Heboh Jajanan Klepon Tidak Islami, Bagaimana Dampak Penjualan di Pasuruan?

Muhajir Arifin - detikNews
Rabu, 22 Jul 2020 15:06 WIB
Klepon Disebut Jajanan Tak Islami, Pedagang: Apakah Dia Telanjang?
Klepon dari Gempol, Pasuruan (Muhajir Arifin/detikcom)
Pasuruan -

Heboh jajanan klepon tidak islami ramai di media sosial. Bagaimana dampak penjualan klepon pedagang di Gempol, Pasuruan.

"Kalau pengaruh ke penjualan belum ada. Yang berdampak itu yang pandemi COVID-19 ini terasa. Kalau isu itu belum ada dampaknya," kata Siti Maulidya (50), pemilik toko Rapi Klepon, Jalan Raya Pandeanrejo, Lekok, Gempol, Pasuruan, Rabu (22/7/2020).

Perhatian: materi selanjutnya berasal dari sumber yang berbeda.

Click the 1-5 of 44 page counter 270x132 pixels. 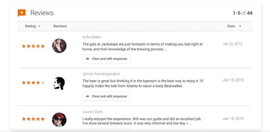[x=243, y=13]
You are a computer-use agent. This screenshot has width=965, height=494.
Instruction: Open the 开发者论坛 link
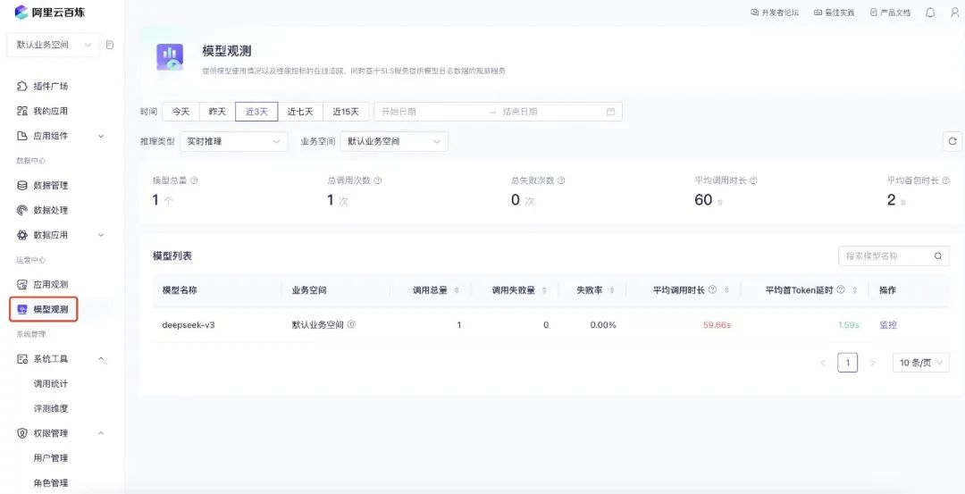pos(775,13)
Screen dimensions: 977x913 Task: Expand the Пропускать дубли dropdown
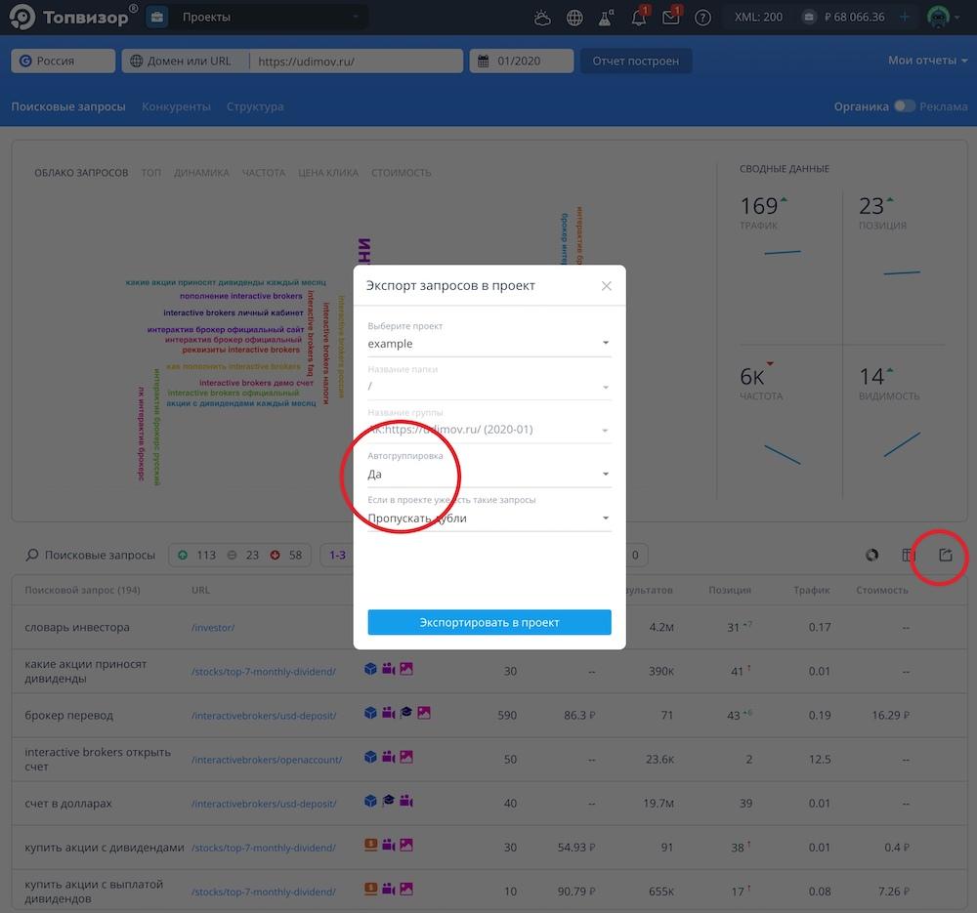489,519
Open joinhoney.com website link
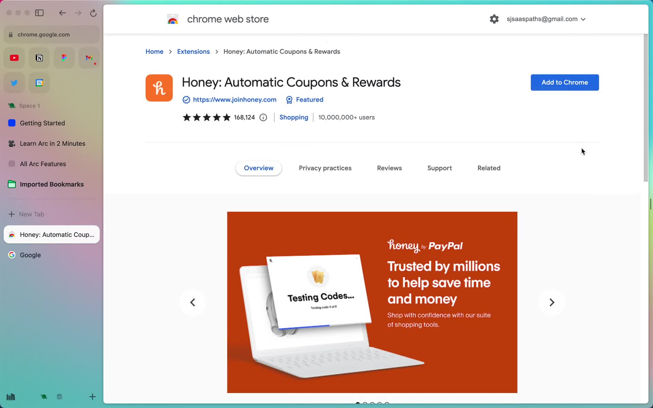 [x=235, y=99]

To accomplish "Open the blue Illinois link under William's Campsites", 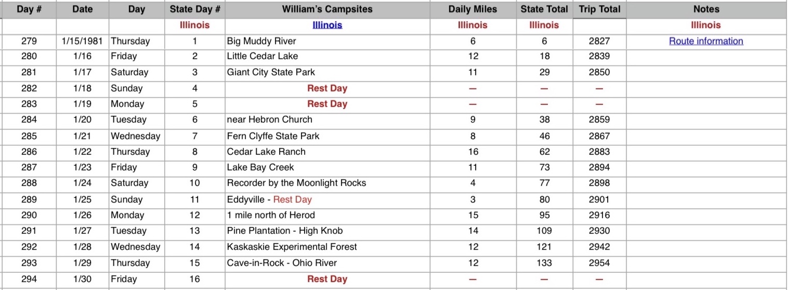I will (x=327, y=25).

Ketua UMKM Kecamatan Gempol ini mengatakan para pedagang juga tidak terpengaruh oleh isu tersebut. Mereka memilih diam.

"Pedagang memilih diam, jualan seperti biasa," ungkap perempuan yang sudah 20 tahun jualan klepon ini.

Meski demikian, para pedagang ada yang menunggu dampak viralnya isu tersebut beberapa hari ke depan.

"Masih beberapa hari kan viralnya. Mungkin kita lihat beberapa hari ke depanlah. Ada atau tidak dampak," pungkas ibu dua anak ini.

Sementara itu, Elsa, seorang pembeli, mengaku belum mengetahui isu viral tersebut. Meski tahu, ia tidak peduli. "Klepon itu enak," katanya singkat.

Dalam sebuah unggahan foto yang dibagikan oleh pengguna Twitter @Irenecutemom (21/07) jajanan klepon tidak islami.

Foto dalam unggahan itu bertulisan "Kue klepon tidak Islami. Yuk tinggalkan jajanan yang tidak Islami dengan cara memberi jajanan Islami. Aneka kurma yang tersedia di toko Syariah kami". Belum jelas sumber gambar tersebut, tetapi dalam foto tertulis 'Abu Ikhwan Aziz'.